Santé

Telsite 2: «Pourquoi dépenser douze milliards, s’il n’y a pas de risque?»

Temps de lecture : 7 min

Sur l'île de Moruroa, les souvenirs de l’ère nucléaire sont gravés dans la roche. Fragilisé par 137 essais souterrains, son socle est aussi jonché de déchets radioactifs.

La route endommagée menant à l'ancien poste d’enregistrement avancé «Denise» de Moruroa, le 13 février 2014 | Grégory Boissy / AFP
La route endommagée menant à l'ancien poste d’enregistrement avancé «Denise» de Moruroa, le 13 février 2014 | Grégory Boissy / AFP

Le chantier «à douze milliards de francs Pacifique»: pour rénover son système de surveillance des profondeurs de Moruroa, l’État français a aligné près de cent millions d’euros.

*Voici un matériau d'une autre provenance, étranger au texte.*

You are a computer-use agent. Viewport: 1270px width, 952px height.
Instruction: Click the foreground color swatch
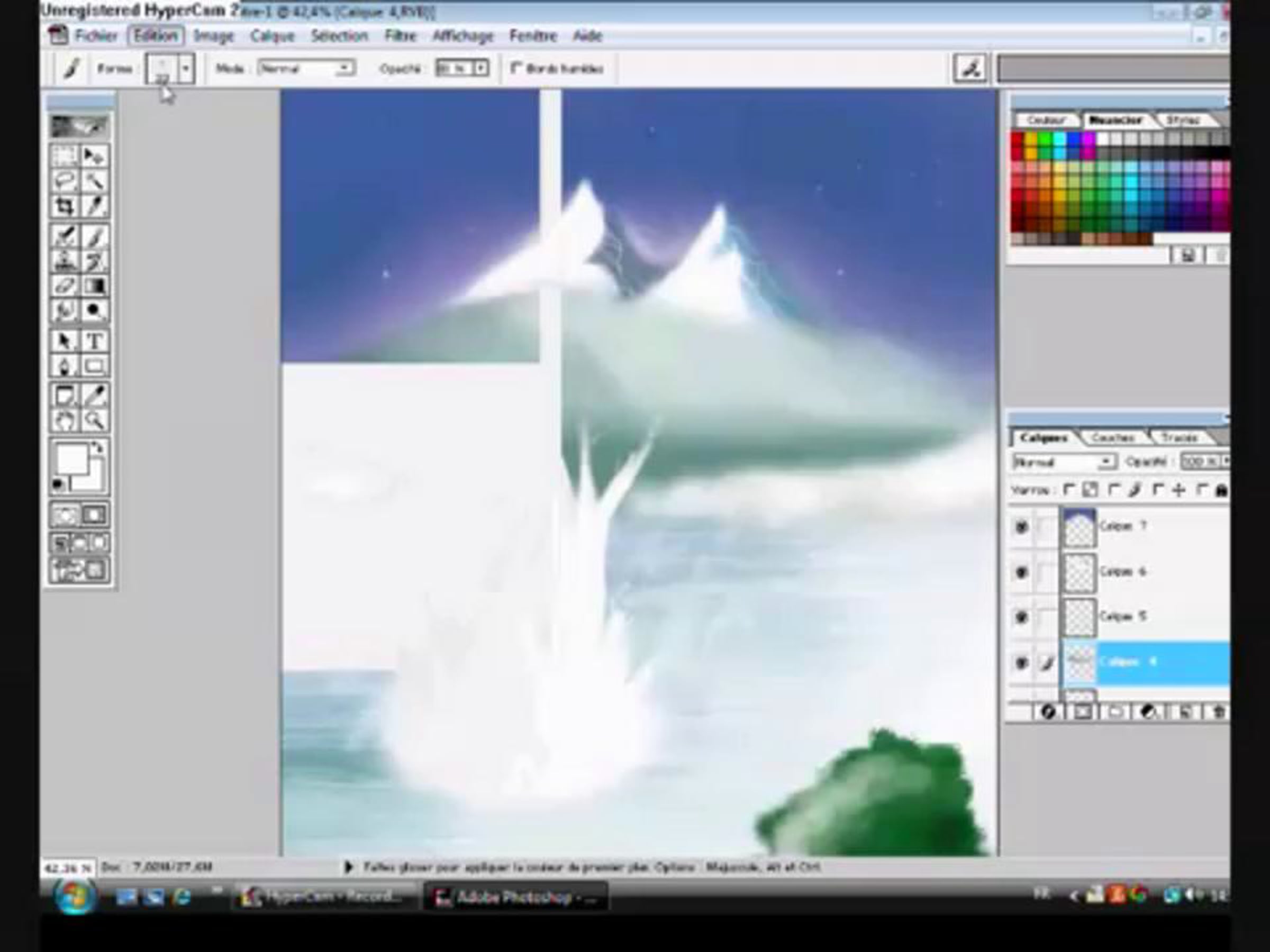(71, 459)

Avec une telle somme, on s’attend à de gigantesques machines en métal, à des hommes en treillis qui fourmillent. On a des clichés plein l’esprit, directement tirés de blockbusters sur la Nasa. Mais le nouveau programme, inauguré le 20 juin 2018 et répondant au doux nom de Telsite 2, n’a rien d’hollywoodien. Seules quelques sondes qui s’enfoncent dans le sol, une balise GPS et un grillage blanc.

L'ombre de Tydée

Le but du système? Capter les mouvements des sous-sols –la géomécanique– de Moruroa, afin d’anticiper un quelconque accident. Car au-dessus de l’atoll plane toujours l’ombre de Tydée. L’essai nucléaire souterrain du 25 juillet 1979 ainsi baptisé a entraîné l’effondrement d’un bloc de récif corallien. Désormais, «la probabilité d’un événement comme celui-ci est infime», répète l’armée française.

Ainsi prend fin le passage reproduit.